'Choice' and the Catholic schools Many choices: Mayor Schmoke's task force investigating school choice should consider Catholic schools and semi-independent public schools, among other options.

The Education Beat

April 14, 1996|By Mike Bowler | Mike Bowler,SUN STAFF

Correction and clarification

The superintendent of Catholic schools in Baltimore is Ronald J. Valenti, not Robert J. Apologies to Dr. Valenti.

We also said last Sunday that the citywide high schools were at capacity. According to headquarters at North Avenue, four of them are more than 80 percent full. As of Wednesday, however, Edmondson-Westside Senior High was at 64 percent of capacity, Western at 71 percent, Mergenthaler at 68 percent and Poly at 42 percent.

Mayor Kurt L. Schmoke wants to change the face of public education in Baltimore by greatly expanding the school choices available to parents.

FOR THE RECORD - CORRECTION

He has appointed a task force headed by City Councilman Keiffer J. Mitchell Jr. and given the panel a long leash to look at a range of possibilities, from handing parents vouchers good for admission to public or nonpublic schools to freeing people to establish semi-independent schools of their own.

Here are some things for the task force to consider:

The city's Catholic schools are ready and willing -- if the courts allow public money to follow students to church-related schools.

That's a big "if" now being tested in Wisconsin, where a 5-year-old voucher plan in Milwaukee will be expanded to parochial schools if it passes a First Amendment challenge.

Baltimore has 29 Catholic elementary schools and 10 Catholic secondary schools enrolling 10,600 students. Most Catholic schools have extra capacity, says archdiocesan Superintendent Robert J. Valenti, who estimates there are 1,800 to 2,000 seats available in city Catholic schools.

"If we are really sincere about enabling parents to choose the schools their children attend, Catholic schools would have to be included," says Dr. Valenti.

The city's religious schools -- there are a smattering of others, including Islamic and Jewish ones -- are small; Catholic elementary schools have an average of 232 students and an average tuition of about $2,300, less than half the cost for each pupil in a public school.

The Catholics also have experience in educating city children. Their schools, several of which are black and predominantly non-Catholic, date to the early 19th century, a half-century before the city public system was established.

Baltimore has a rich heritage of nonsectarian private schools, but most of them are full and selective in admissions. This does not mean, though, that these schools welcome a mechanism that would hasten the complete abandonment of Baltimore schools by the middle class.

"My limited experience is that families with the resources take advantage of programs offering choice and get themselves in the better places," says David Jackson, headmaster of Park School and a former public school superintendent. "Efforts to distribute power in a community haven't, by and large, contributed to improvement of the overall system."

Educators at independent schools, like their counterparts in the parochial schools, speak of the need to break down the walls between public and private education, and all of them are under intense pressure to diversify student bodies.

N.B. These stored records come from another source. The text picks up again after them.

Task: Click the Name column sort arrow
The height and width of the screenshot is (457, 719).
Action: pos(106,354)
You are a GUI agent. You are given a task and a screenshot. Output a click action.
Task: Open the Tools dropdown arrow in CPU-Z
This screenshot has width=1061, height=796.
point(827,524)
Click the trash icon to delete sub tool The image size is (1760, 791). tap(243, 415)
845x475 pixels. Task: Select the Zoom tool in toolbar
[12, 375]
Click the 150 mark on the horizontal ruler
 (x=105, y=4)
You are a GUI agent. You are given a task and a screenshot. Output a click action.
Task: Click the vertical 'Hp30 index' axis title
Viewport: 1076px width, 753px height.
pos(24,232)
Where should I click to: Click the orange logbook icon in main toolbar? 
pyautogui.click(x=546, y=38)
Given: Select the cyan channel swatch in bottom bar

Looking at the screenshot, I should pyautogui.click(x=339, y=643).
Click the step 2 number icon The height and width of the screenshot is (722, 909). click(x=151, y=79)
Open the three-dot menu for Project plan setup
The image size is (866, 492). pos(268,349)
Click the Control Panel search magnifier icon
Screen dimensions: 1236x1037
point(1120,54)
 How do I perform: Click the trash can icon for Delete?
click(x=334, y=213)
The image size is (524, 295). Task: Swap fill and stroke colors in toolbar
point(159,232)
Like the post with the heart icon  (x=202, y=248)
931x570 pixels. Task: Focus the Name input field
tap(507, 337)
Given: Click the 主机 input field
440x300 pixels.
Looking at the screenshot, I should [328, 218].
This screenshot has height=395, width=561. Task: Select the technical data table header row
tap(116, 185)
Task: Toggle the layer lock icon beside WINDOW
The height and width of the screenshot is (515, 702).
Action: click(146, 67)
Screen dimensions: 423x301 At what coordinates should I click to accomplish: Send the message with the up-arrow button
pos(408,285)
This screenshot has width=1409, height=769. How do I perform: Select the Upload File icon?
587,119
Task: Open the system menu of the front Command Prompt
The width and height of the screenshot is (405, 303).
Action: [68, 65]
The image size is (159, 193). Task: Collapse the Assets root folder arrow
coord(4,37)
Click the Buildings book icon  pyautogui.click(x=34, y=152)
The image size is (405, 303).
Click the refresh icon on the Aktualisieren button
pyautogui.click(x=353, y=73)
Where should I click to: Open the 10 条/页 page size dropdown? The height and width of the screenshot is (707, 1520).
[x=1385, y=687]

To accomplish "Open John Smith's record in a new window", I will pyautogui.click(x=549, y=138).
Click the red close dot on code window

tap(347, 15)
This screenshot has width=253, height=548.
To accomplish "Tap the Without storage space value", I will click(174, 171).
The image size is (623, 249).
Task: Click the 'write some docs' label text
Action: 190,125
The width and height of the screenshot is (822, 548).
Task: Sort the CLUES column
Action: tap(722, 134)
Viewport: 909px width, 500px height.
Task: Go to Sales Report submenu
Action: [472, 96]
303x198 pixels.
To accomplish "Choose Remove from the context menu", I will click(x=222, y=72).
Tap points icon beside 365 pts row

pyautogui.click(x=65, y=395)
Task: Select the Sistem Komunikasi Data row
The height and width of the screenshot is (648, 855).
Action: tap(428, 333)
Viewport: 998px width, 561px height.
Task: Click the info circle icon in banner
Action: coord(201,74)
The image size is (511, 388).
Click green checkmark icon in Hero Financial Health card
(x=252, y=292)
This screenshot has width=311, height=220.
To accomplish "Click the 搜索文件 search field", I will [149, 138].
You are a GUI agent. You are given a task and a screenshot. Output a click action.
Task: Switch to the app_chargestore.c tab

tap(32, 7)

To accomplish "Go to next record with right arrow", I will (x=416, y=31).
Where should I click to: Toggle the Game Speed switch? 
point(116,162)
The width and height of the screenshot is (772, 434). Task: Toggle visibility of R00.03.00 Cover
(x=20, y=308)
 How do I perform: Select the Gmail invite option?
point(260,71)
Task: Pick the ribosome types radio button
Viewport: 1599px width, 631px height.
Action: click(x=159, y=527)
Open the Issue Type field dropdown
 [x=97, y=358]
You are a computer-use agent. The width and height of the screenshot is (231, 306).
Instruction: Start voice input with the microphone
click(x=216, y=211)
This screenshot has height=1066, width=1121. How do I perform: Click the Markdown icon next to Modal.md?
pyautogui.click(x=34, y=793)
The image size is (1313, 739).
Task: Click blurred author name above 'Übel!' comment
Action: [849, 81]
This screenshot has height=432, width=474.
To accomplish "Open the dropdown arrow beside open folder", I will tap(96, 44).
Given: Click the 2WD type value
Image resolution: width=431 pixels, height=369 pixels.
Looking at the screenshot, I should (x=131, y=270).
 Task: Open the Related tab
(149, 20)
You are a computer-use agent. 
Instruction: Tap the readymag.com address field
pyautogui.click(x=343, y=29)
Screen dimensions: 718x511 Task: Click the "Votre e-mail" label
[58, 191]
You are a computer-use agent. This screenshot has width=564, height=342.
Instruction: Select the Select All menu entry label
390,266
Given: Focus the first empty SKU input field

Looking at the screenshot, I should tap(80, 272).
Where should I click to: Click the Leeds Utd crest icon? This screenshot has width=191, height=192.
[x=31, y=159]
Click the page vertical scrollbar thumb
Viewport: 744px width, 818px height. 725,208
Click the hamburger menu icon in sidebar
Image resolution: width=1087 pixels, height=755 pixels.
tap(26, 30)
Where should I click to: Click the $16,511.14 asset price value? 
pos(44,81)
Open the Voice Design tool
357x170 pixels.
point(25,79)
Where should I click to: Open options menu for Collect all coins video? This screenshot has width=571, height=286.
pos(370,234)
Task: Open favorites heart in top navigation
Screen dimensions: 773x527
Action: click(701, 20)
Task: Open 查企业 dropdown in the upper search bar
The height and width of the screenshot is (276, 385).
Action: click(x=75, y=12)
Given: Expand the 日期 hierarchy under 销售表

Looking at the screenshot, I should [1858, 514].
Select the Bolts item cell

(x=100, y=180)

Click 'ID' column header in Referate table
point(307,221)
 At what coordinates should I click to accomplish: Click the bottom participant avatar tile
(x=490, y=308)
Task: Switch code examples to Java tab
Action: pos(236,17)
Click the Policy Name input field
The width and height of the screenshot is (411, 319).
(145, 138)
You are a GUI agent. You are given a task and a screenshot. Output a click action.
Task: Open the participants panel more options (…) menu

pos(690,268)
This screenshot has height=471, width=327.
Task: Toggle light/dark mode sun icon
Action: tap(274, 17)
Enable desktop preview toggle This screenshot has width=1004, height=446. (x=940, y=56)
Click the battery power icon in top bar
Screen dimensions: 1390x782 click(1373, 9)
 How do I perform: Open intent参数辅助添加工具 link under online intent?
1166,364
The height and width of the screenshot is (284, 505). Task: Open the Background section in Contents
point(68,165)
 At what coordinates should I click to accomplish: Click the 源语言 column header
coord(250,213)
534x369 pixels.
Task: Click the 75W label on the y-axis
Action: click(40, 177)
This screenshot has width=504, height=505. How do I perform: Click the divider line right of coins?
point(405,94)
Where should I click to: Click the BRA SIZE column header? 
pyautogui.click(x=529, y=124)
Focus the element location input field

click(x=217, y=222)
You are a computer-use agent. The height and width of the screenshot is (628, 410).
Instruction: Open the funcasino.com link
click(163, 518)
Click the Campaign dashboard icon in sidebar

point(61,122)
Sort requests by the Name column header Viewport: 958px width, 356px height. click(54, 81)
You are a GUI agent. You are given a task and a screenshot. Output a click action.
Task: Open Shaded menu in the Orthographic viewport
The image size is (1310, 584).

Archibald R. Montgomery IV, headmaster of Gilman School, says he likes the idea of a choice plan because it "might enable us to stretch our scholarship dollars further and serve more students in need. We are in a symbiotic relationship with the city schools. If the city dies on the vine, Gilman dies on the vine."

If a choice plan is limited to the public schools, there isn't much extra capacity in popular citywide public schools such as Poly and the School for the Arts.

The task force might have to recommend some sort of a lottery to make the selection process fair. Such an approach might require busing. Busing is costly.

Nor does Baltimore, unlike Milwaukee when it launched its voucher scheme, have a lot of empty school space.

"But there's plenty of room in the city if we don't think of a school in the traditional sense with yellow school buses sitting in front of it," says Douglas P. Munro, director of the Calvert Institute for Policy Research, a conservative think tank recently established in Charles Village.

Robert C. Embry Jr., whose Abell Foundation has been examining the school choice concept for seven years, says the most "exciting option is to give people a real choice in the type of school they want and in who runs it."

The model is already here in the Stadium School, a semi-independent public school established in 1994 by teachers and residents around Memorial Stadium. The school is operated by public funds but makes many of its own personnel and curriculum decisions.

"If we take this route," says Mr. Embry, "the possibilities are endless. Schools could be set up and run by Hopkins or a group of teachers and parents, or by an existing staff."

It's useful for the task force to remember that the central bureaucracy initially resisted the Stadium School, as it did virtually every other departure from the norm proposed by "outsiders."